Sur les places des villes on creusait de larges puits, si la situation des localités ne permettait pas l’établissement d’une fontaine. Un des plus remarquables ouvrages en ce genre est le puits principal de la cité de Carcassonne. Le forage de ce puits est fait à travers un énorme banc de grès, et remonte vraisemblablement à une assez haute antiquité. Son diamètre intérieur est de 2m,57. La profondeur actuelle est de 30m,20. La nappe d’eau s’élève parfois jusqu’à 6m,30 de hauteur, mais il est souvent à sec et en partie comblé. Une vieille tradition prétendait qu’avant d’abandonner Carcassonne, les Wisigoths avaient jeté dans ce puits une partie de leurs trésors ; mais les fouilles faites à diverses reprises, et notamment depuis peu, n’ont fait sortir du gouffre que de la vase et des débris sans valeur. Ce puits est aujourd’hui couronné par une margelle du XIVe siècle, de grès, dont la disposition est curieuse. Le bahut de grès, d’un mètre de hauteur et de 0m,22 d’épaisseur, supporte trois piles monolithes qui étaient reliées à leur sommet par trois poutres (fig. 2). À chacune de ces poutres était suspendue une poulie. Ainsi, trois personnes en même temps pouvaient puiser de l’eau. En A, est tracé le plan de ce puits ; en B, son élévation[2].

Dans la même cité, sur une petite place, il existe un autre puits également creusé dans le roc, mais d’un plus faible diamètre, dont la margelle et la suspension de la poulie méritent d’être signalées. Nous donnons (fig. 3) en A le plan, et en B l’élévation de ce monument, qui date, comme le précédent, du XIVe siècle. Ici la traverse qui relie les deux piles est de grès et d’un seul morceau. En C, nous avons tracé le détail des bases des piles qui font corps avec le pilastre pénétrant dans la margelle, afin d’éviter les dévers des deux monolithes. La profondeur de ce puits est de 21m,40, et la nappe d’eau de 3m,50.

On ne disposait pas toujours de matériaux assez résistants pour se permettre l’emploi de piles et de traverses de pierre d’une aussi faible épaisseur ; alors l’appareil nécessaire à l’attache des poulies était fabriqué en fer et scellé sur une margelle de pierre de taille. Il existe encore dans quelques villes de France des puits ayant conservé leurs armatures de fer des XVe et XVIe siècles (voy.

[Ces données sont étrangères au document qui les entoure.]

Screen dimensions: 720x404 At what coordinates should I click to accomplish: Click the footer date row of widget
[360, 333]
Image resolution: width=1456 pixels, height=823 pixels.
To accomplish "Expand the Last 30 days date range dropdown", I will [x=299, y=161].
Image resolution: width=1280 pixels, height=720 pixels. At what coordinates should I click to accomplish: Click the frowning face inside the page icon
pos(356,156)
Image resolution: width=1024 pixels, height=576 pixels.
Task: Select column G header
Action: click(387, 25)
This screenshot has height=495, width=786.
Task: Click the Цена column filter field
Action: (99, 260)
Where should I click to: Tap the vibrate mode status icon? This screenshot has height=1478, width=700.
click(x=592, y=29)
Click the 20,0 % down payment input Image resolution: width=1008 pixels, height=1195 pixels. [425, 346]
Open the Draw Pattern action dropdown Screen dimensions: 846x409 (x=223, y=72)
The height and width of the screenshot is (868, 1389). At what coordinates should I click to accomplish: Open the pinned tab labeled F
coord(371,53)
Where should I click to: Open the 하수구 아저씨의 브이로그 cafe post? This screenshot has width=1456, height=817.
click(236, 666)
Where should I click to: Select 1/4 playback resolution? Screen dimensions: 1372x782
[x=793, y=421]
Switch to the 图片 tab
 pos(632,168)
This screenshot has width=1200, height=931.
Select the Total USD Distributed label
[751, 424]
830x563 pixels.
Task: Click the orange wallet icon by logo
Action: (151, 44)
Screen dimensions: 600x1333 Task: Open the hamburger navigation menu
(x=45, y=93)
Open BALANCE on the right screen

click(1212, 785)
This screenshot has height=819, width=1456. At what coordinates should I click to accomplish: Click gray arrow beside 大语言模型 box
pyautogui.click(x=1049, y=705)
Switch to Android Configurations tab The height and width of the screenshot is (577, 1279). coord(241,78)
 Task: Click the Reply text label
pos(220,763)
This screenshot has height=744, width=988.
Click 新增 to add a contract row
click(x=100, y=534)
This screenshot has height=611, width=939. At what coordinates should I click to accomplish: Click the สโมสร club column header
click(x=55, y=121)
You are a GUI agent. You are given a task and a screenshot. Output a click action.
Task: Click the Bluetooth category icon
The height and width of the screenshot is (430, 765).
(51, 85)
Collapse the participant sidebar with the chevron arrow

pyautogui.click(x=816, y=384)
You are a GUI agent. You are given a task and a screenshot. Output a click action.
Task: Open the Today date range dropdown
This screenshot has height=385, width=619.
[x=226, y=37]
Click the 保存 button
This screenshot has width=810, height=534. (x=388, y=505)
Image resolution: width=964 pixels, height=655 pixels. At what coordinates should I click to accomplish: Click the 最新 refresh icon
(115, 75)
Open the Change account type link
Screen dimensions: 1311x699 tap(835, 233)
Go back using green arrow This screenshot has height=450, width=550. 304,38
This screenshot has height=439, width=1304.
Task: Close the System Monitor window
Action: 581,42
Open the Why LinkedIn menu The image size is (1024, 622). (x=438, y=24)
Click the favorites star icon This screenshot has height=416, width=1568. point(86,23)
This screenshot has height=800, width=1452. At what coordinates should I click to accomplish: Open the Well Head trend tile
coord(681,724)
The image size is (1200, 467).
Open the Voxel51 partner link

Serrurerie).

Si les puits placés extérieurement sur la voie publique étaient d’une grande simplicité, ceux qui s’ouvraient dans les églises où les cloîtres étaient souvent très-richement ornés. Leurs margelles, les supports des poulies, devenaient un motif de décoration. Il existait autrefois, dans le bas côté sud de la cathédrale de Strasbourg, un puits très-riche, taillé dans

  1. Il en existe une très-belle à Sens, dans les magasins du palais archiépiscopal.
  2. Voyez, dans l’Histoire des comtes de Carcassonne, par Besse (Carcassonne, 1645), les vers en patois sur les merveilles de ce puits célèbre. Suivant le poëte, la profondeur de ce puits n’atteindrait rien moins que le centre de la terre.